** REQUIRED ACTION **
All records are to be restated word for word, with pictures excluded.

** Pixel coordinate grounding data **
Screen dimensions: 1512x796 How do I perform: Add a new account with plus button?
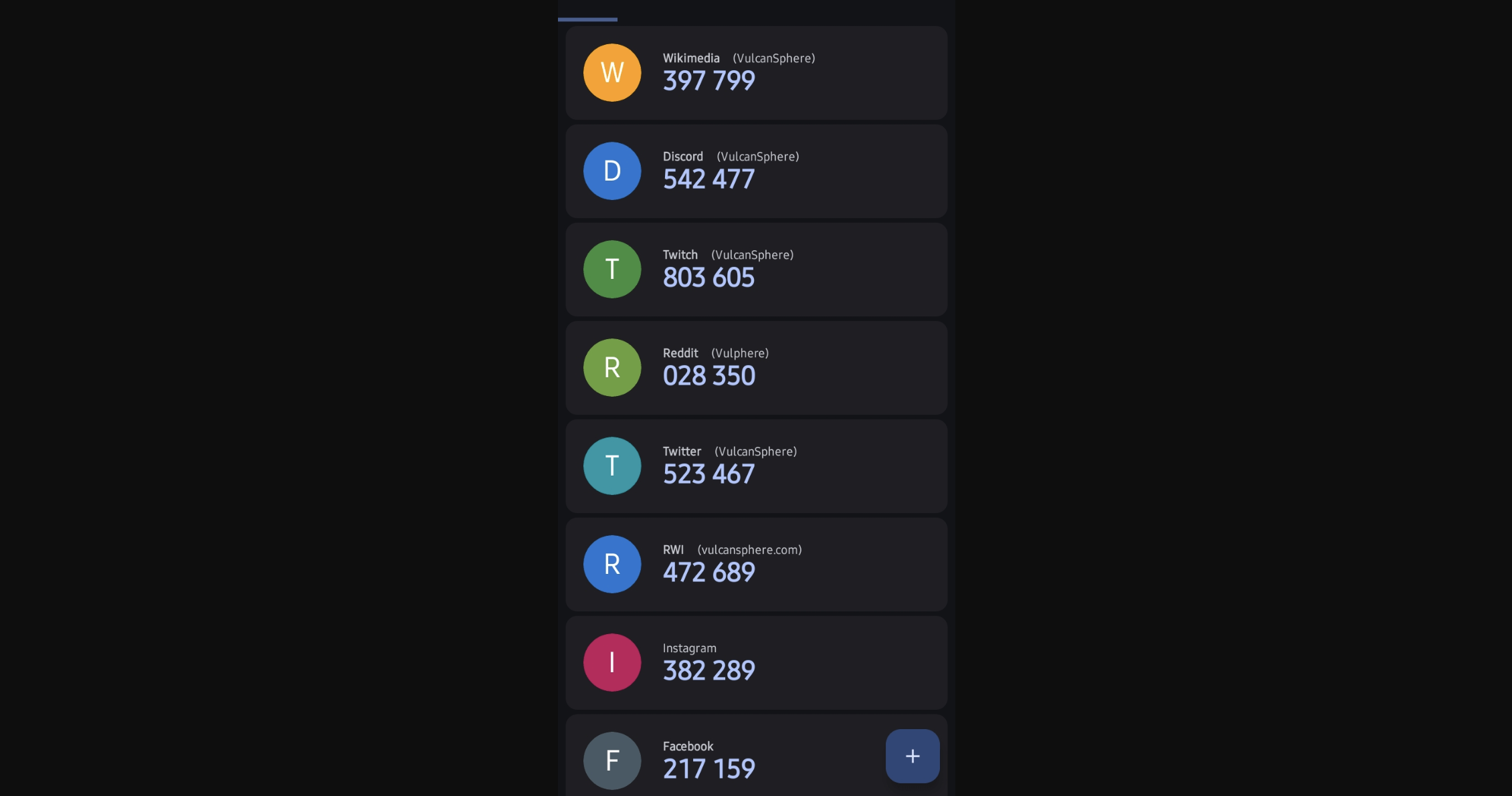pyautogui.click(x=913, y=757)
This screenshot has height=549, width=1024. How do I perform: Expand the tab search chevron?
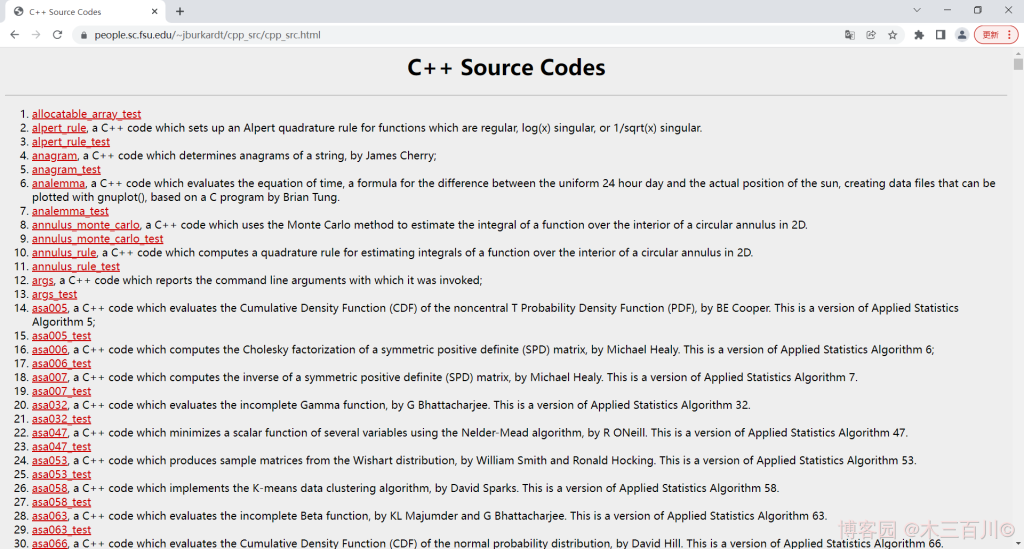[x=917, y=10]
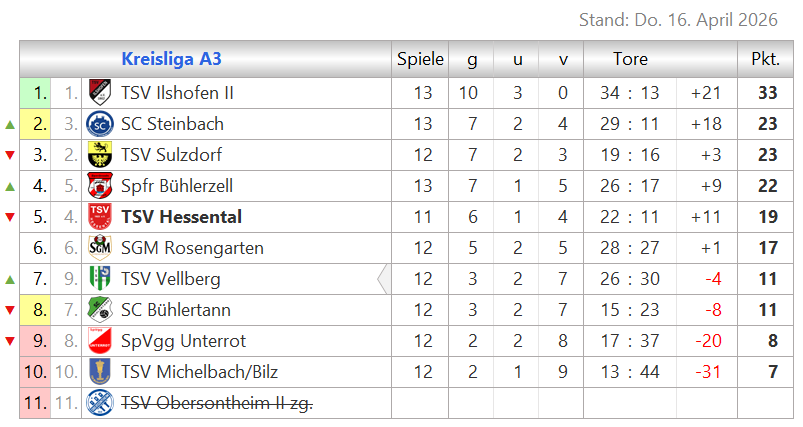The height and width of the screenshot is (427, 803).
Task: Click the Tore column header
Action: (630, 59)
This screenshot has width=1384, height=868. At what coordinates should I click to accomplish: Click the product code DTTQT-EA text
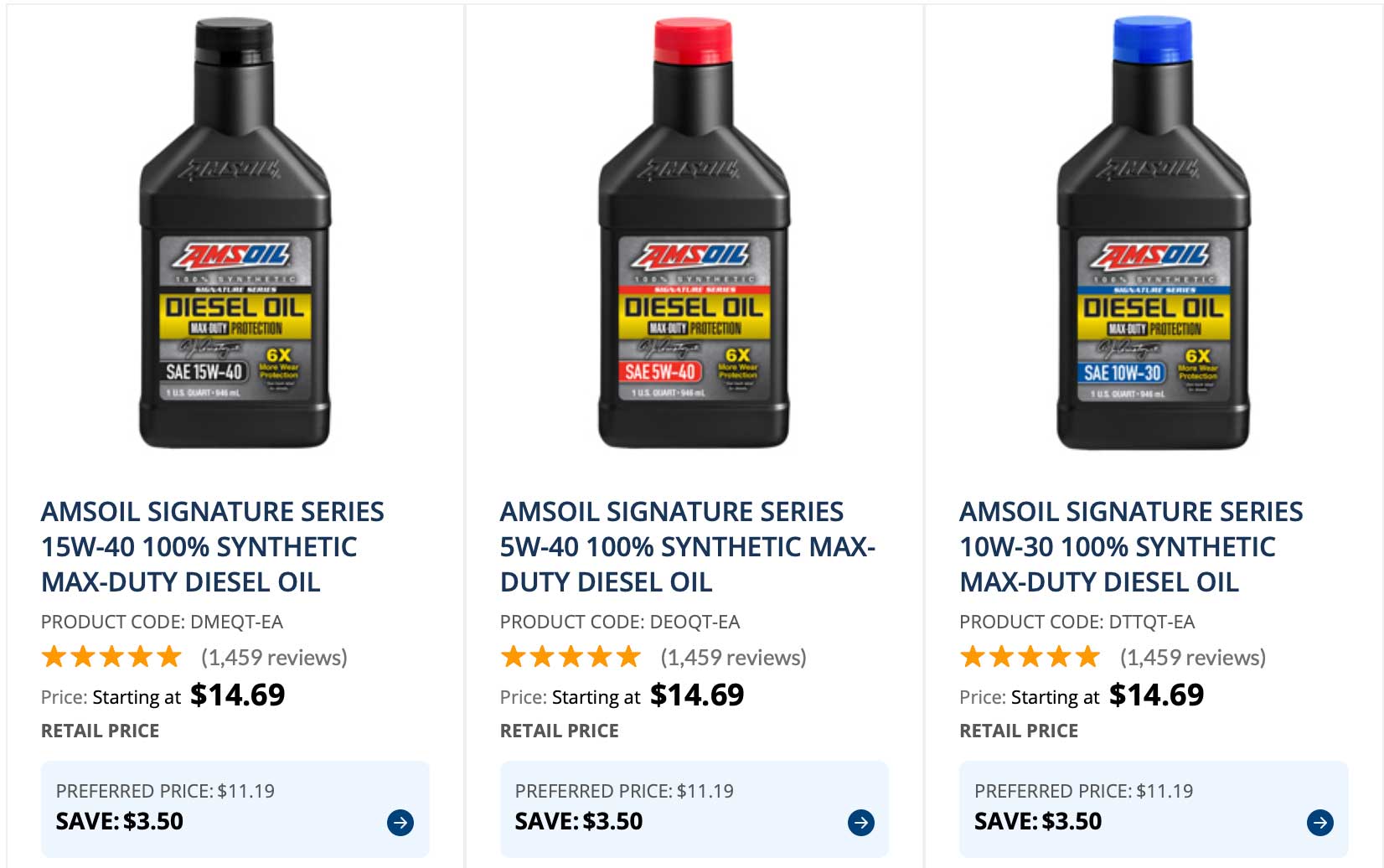1077,622
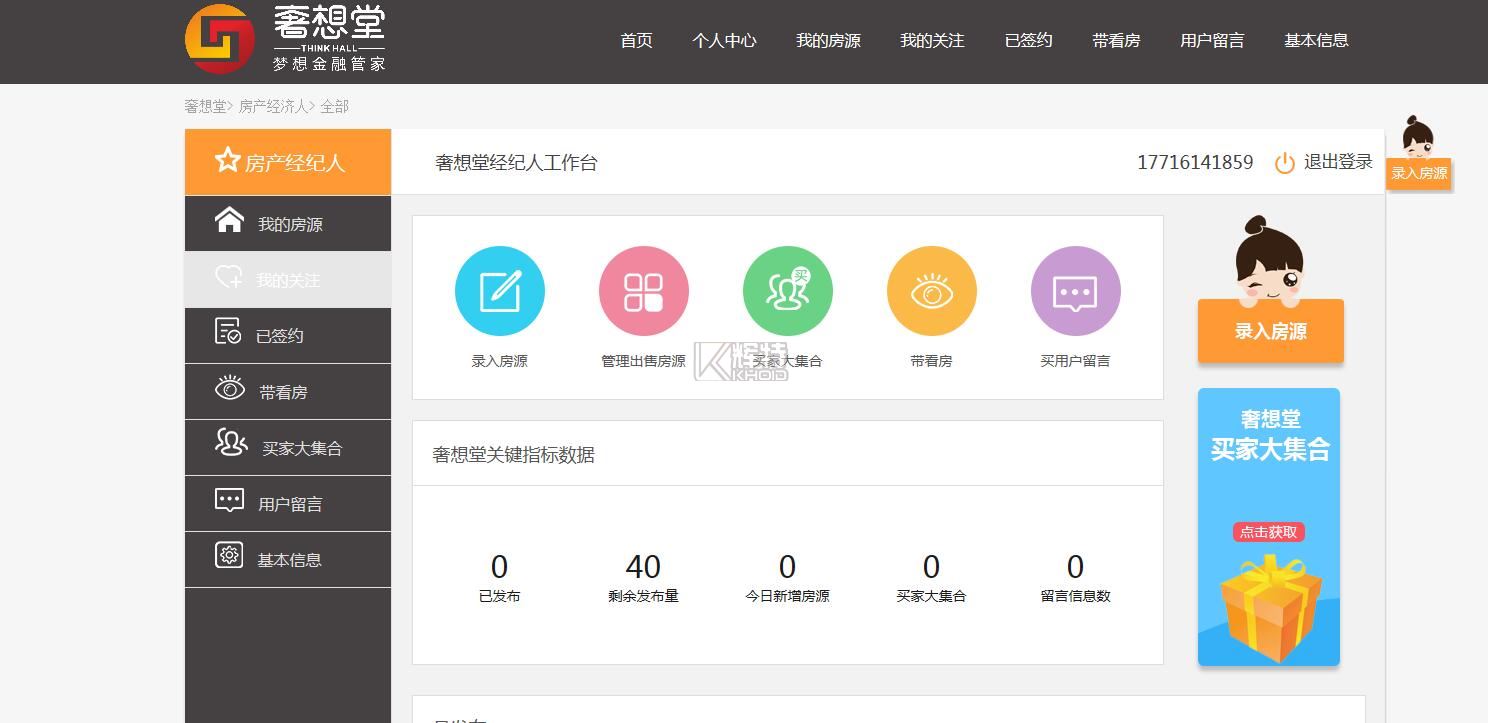Open 已签约 from the sidebar
1488x723 pixels.
click(279, 336)
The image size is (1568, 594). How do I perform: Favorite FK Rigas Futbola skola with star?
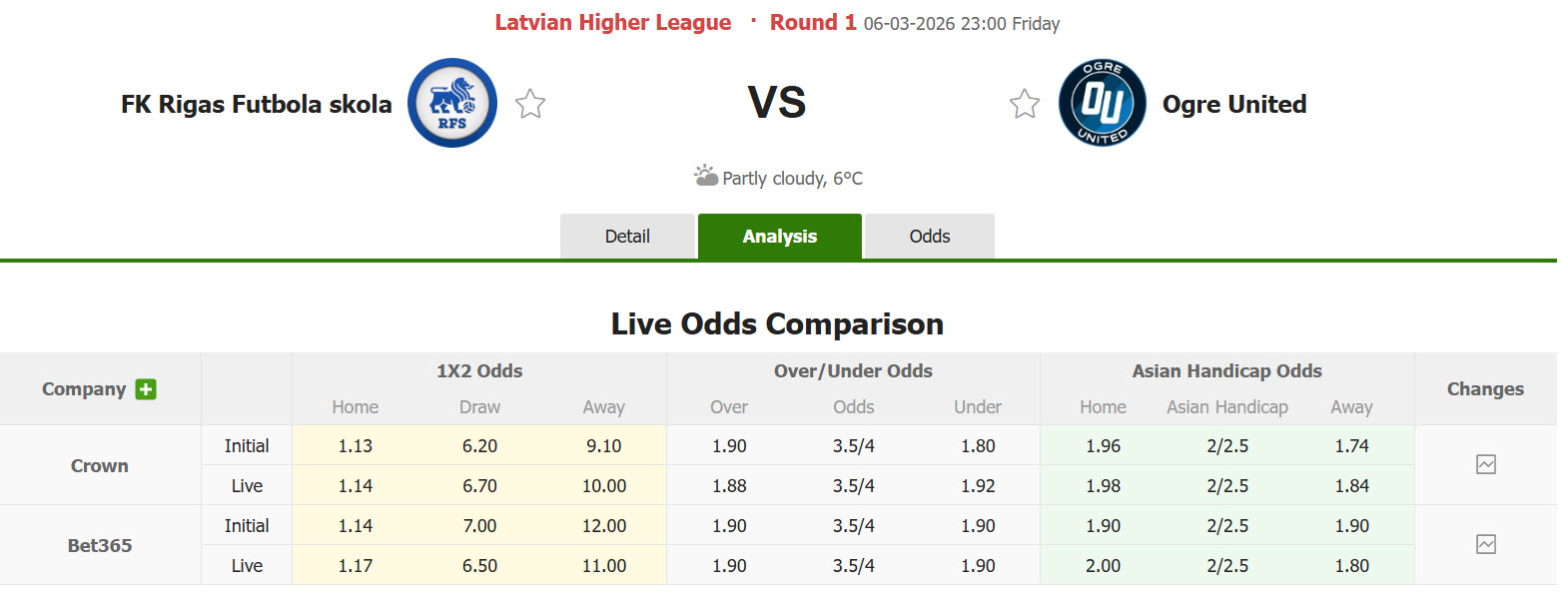coord(530,104)
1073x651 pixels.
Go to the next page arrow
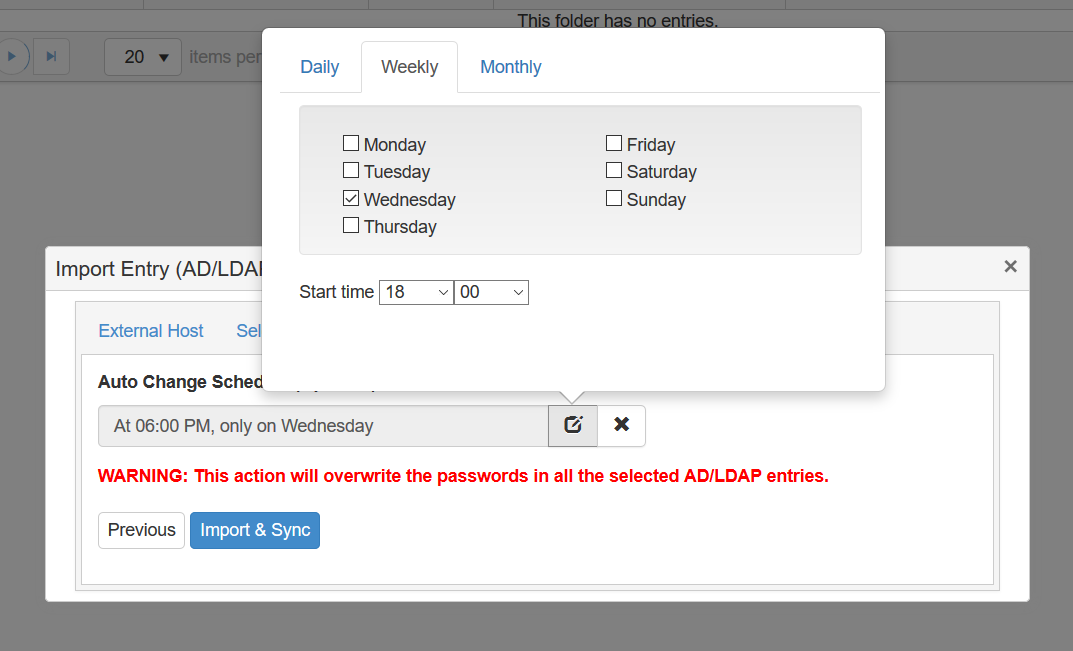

** OUTPUT FOR THIS EXERCISE **
Screen dimensions: 1512x796 How do I perform: Add a new account with plus button?
pyautogui.click(x=913, y=757)
This screenshot has height=549, width=1024. How do I perform: Expand the tab search chevron?
[x=917, y=10]
The height and width of the screenshot is (427, 803).
Task: Click the Tore column header
Action: (630, 59)
This screenshot has width=1384, height=868. At what coordinates should I click to accomplish: Click the product code DTTQT-EA text
1077,622
Open 已签约 from the sidebar
1488x723 pixels.
click(279, 336)
The image size is (1568, 594). How do I perform: Favorite FK Rigas Futbola skola with star?
coord(530,104)
1073x651 pixels.
Go to the next page arrow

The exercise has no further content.